THE MYSTERIES OF THE KINGDOM,

PART XIX.

THE FIG TREE.

ST. MATTHEW xxiv., 32 to 34 v.-" Now learn a parable of the fig tree; When his branch is yet tender, and putteth forth leaves, ye know that summer is nigh: So likewise ye, when ye shall see all these things, know that it is near, even at the doors. Verily, I say unto you, this generation shall not pass till all these things be fulfilled."

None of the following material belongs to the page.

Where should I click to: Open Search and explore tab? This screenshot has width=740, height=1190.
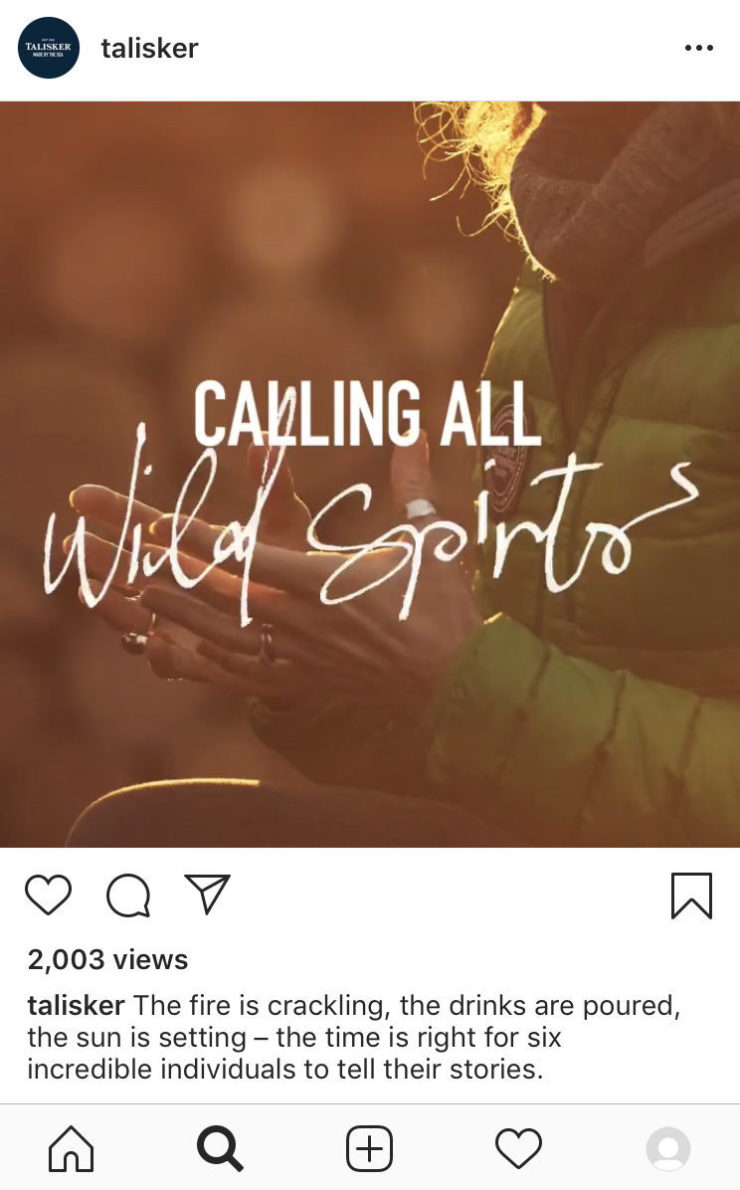[220, 1148]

These memorable words of Christ were, as we have seen this morning, spoken upon the Mount of Olives in a private discourse with the apostles, after our blessed Saviour had taken his leave of that ill-fated nation and resigned his public ministry amongst them. We have already seen how the Scriptures, as with one consent, bring the fig-tree before us as the appointed emblem of the Jewish nation, and our Saviour took it here in illustration of all the things which he was unfolding to them of the mind and counsels of God respecting the fate and fortunes of his Church from the time when he was then sitting with them on the Mount of Olives, down to that hour when he should come again in his glory and restore peace, and blessedness, and harmony to that world which had been ruined by Adam's sin. The prediction which he here delivered is recorded by three of the evangelists

-in the 24th chap. of St. Matthew, in the 13th chap. of St. Mark, and in the 21st chap. of St. Luke. They just possess such variations in the statements as mutually illustrate each other, and from a combined view of the whole we have a very clear view of the great outline of the intended dealings of God with his people and his Church.

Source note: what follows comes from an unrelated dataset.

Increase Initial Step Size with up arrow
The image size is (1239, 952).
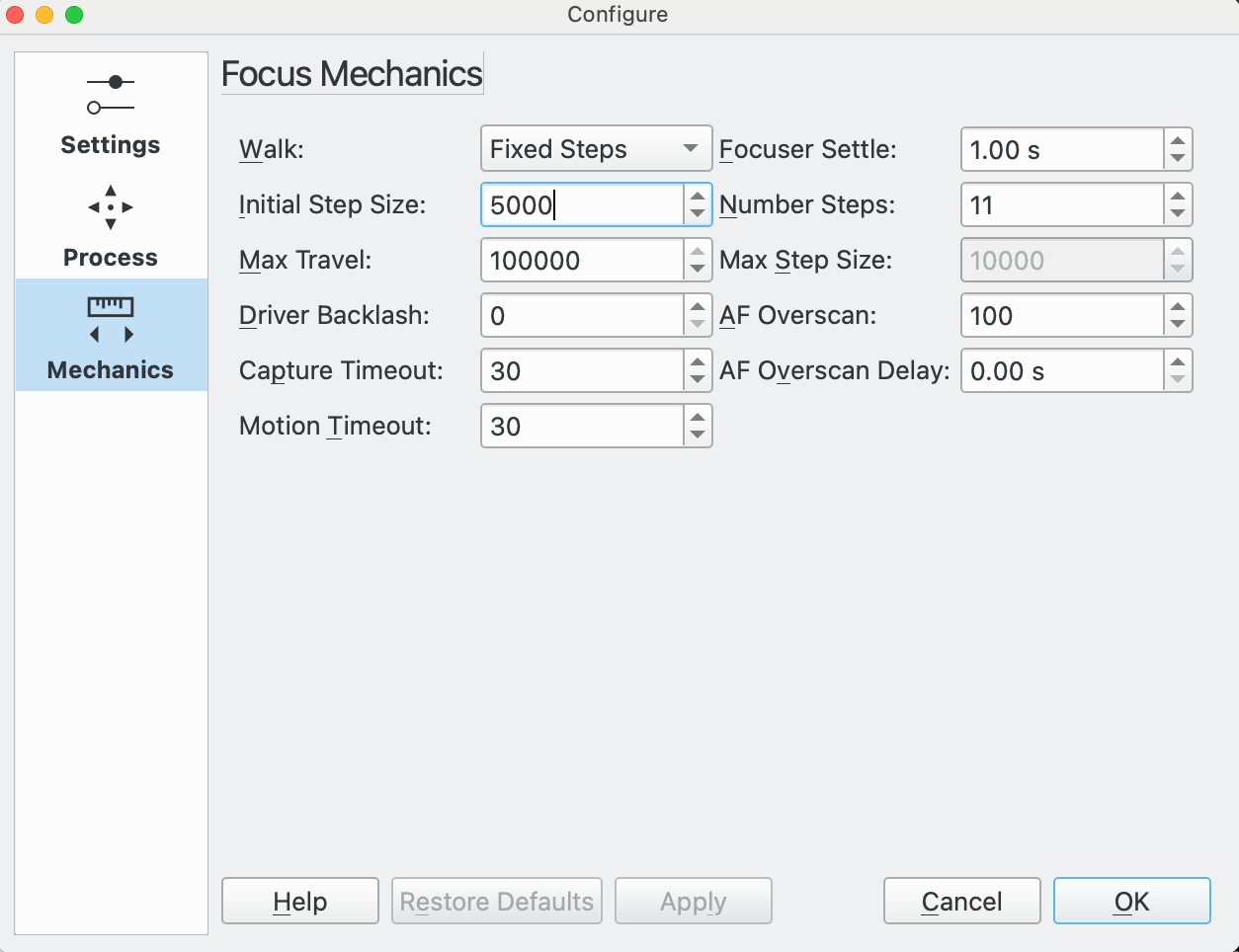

I propose this evening to examine our Saviour's prophecy, as illustrated by the parable of the fig-tree, under the six great subjects which he himself brings before us:I. The preaching of the gospel accompanied by persecution.

II. The fall of Jerusalem with its accompanying signs and wonders.

III. The times of the Gentiles and their analogies and signs.

IV. The fall of the nations and its accompaniments. V. The budding towards the summer: and

VI. and lastly, The coming of the Son of man in his glory.

It is to teach us all these that our blessed Saviour says, "Now learn a parable of the fig-tree." He had many fig-trees in sight at that moment; the disciples could have looked at them, for they were approaching the time of the passover, and could see the very thing taking place in nature-the branch yet tender and the leaf budding forth, and in this the indication that the summer was nigh.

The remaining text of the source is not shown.